Lines from the records below that contain the word "screenshot" are to be copied out.

--- Exercise materials ---
#####
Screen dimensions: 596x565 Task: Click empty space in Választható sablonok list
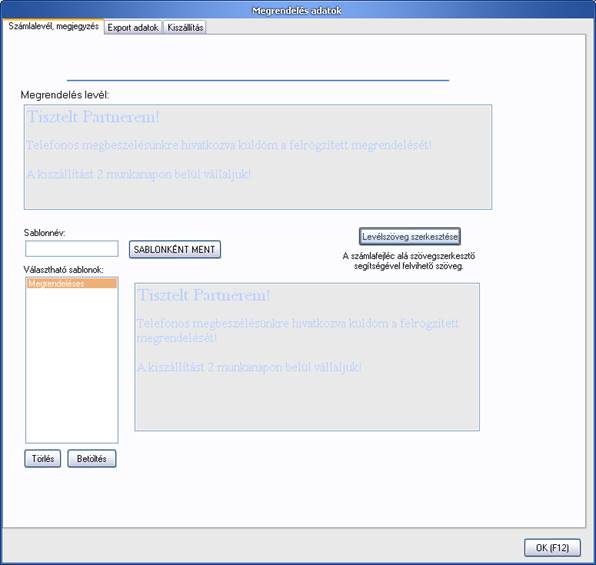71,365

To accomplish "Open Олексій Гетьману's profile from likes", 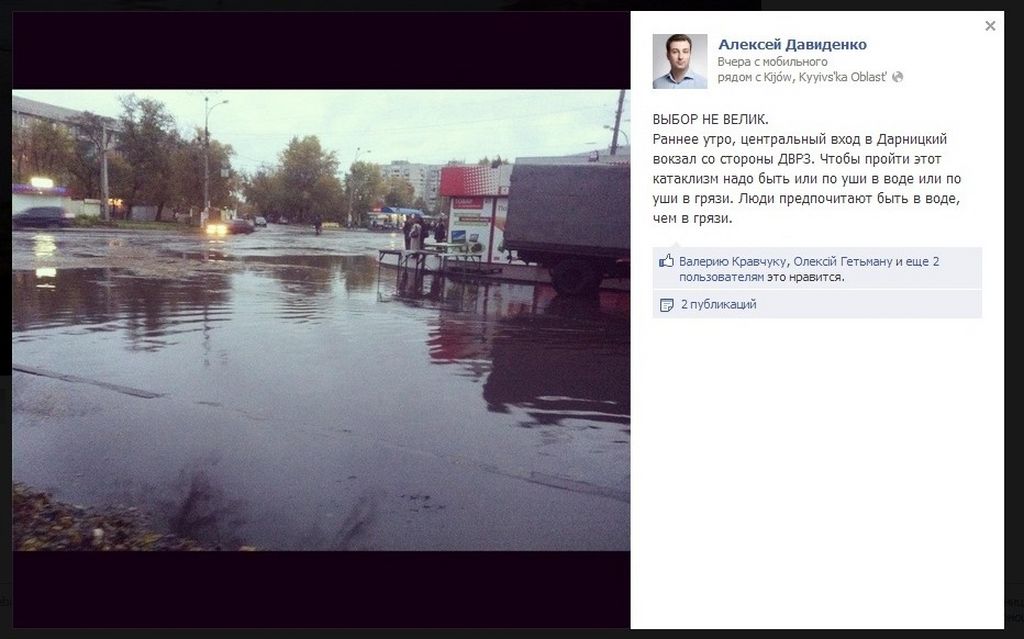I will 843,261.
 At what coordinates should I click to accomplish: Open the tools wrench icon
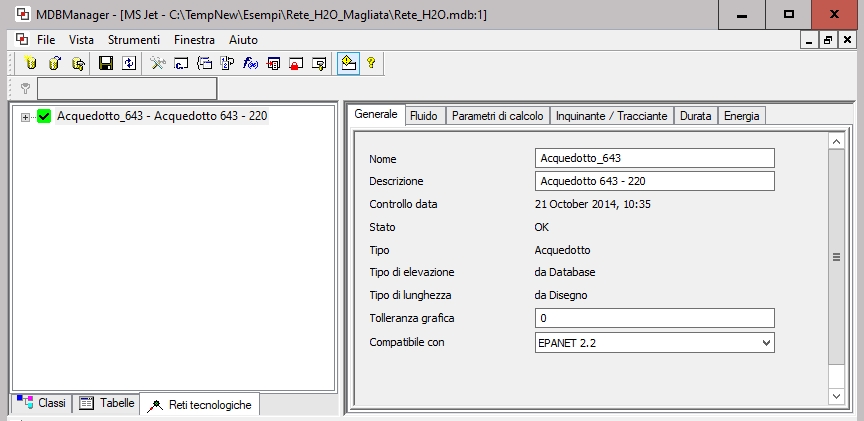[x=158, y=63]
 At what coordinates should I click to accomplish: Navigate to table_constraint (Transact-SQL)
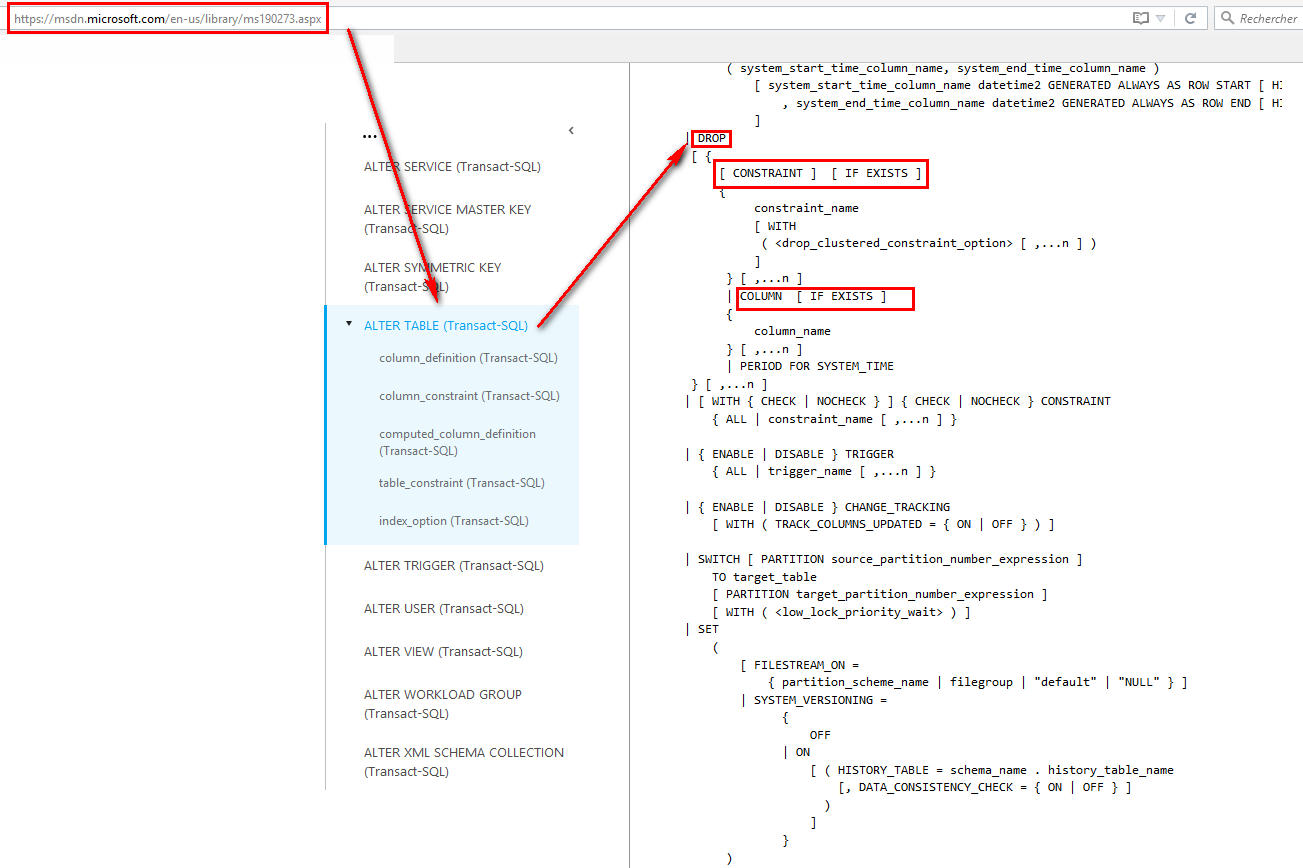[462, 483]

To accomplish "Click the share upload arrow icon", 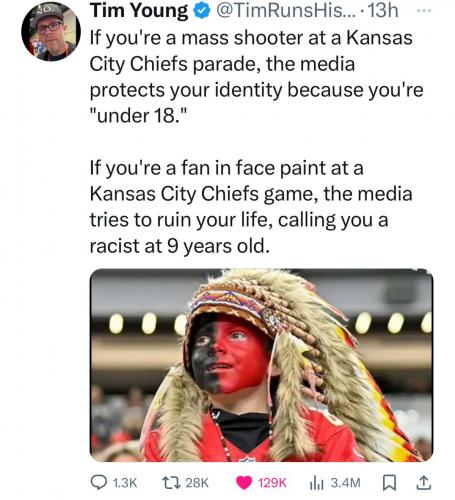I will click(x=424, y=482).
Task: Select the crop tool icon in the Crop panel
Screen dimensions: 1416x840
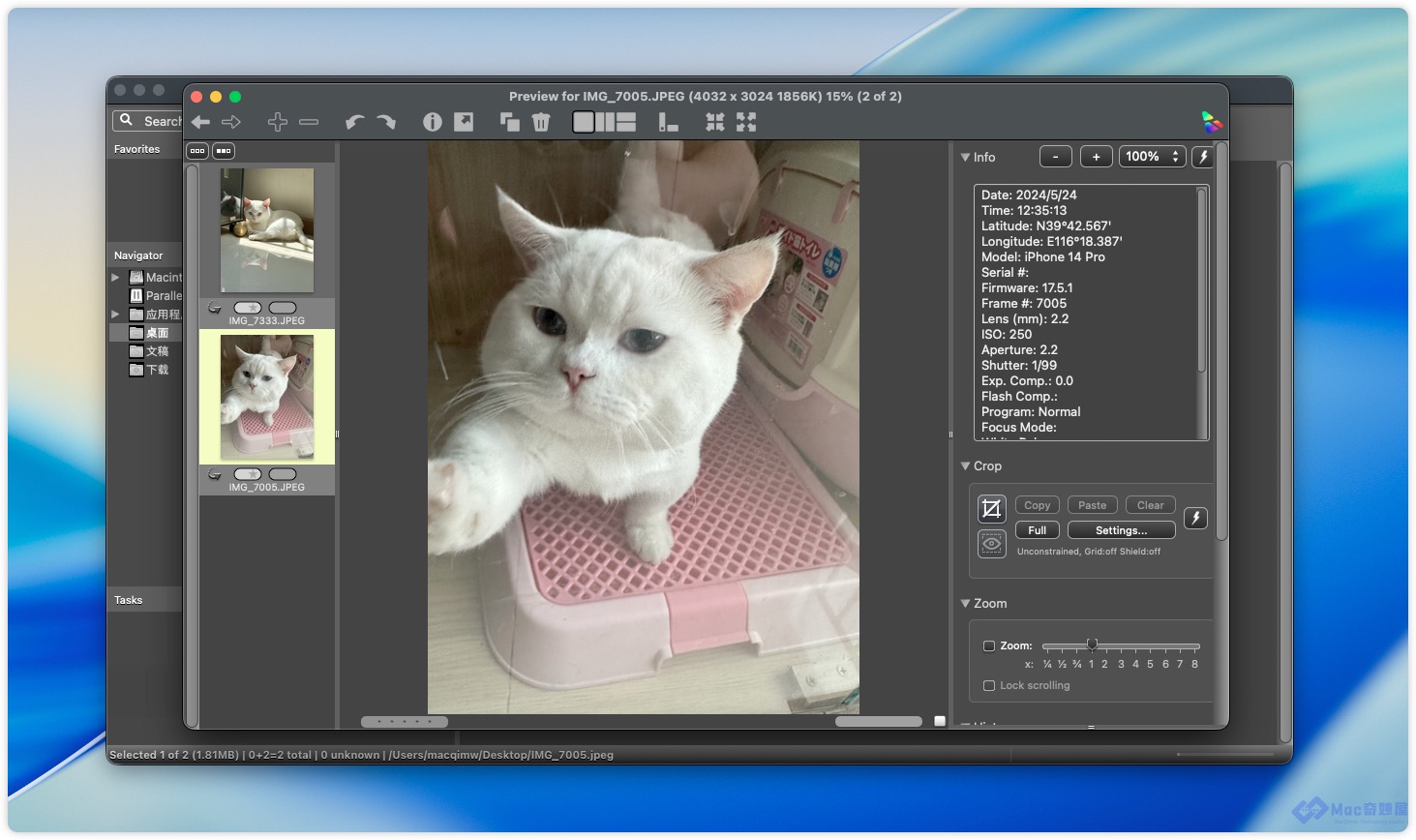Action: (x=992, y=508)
#####
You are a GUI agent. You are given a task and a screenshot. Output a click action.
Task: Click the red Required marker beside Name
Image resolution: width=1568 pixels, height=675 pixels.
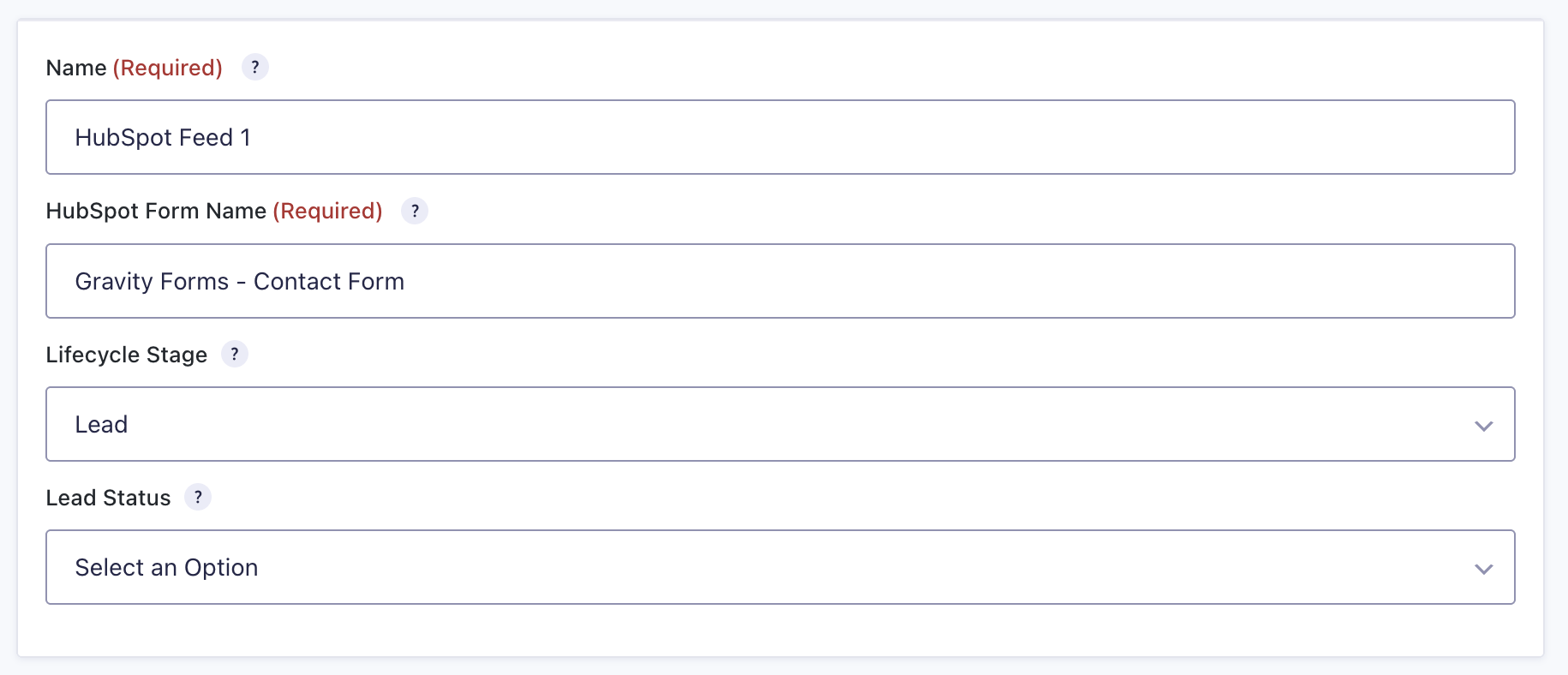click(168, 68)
#####
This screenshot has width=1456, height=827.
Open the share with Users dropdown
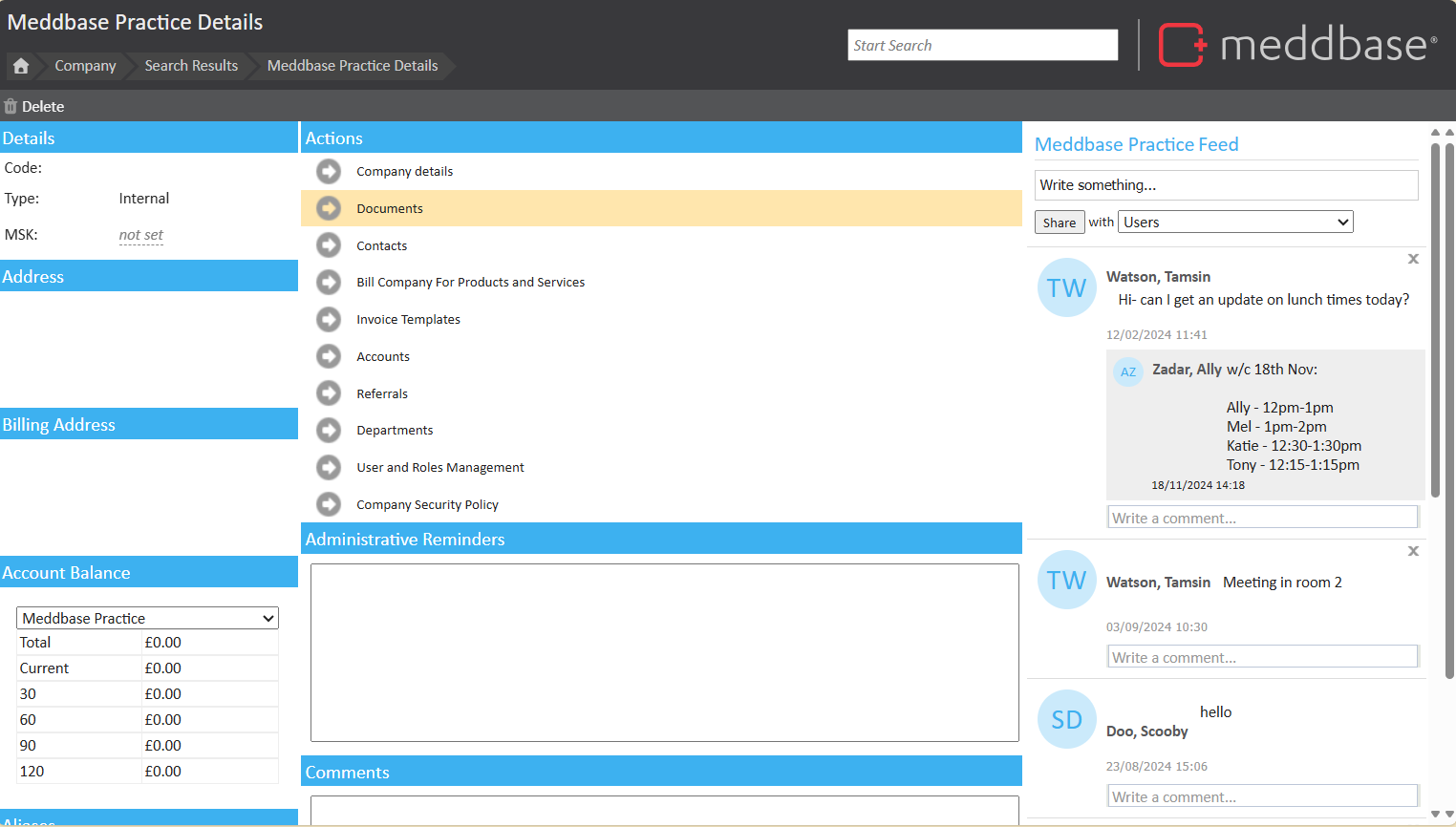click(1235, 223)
#####
--- Solved exercise ---
You are a GUI agent. You are given a task and a screenshot. Output a click action.
This screenshot has width=1456, height=827.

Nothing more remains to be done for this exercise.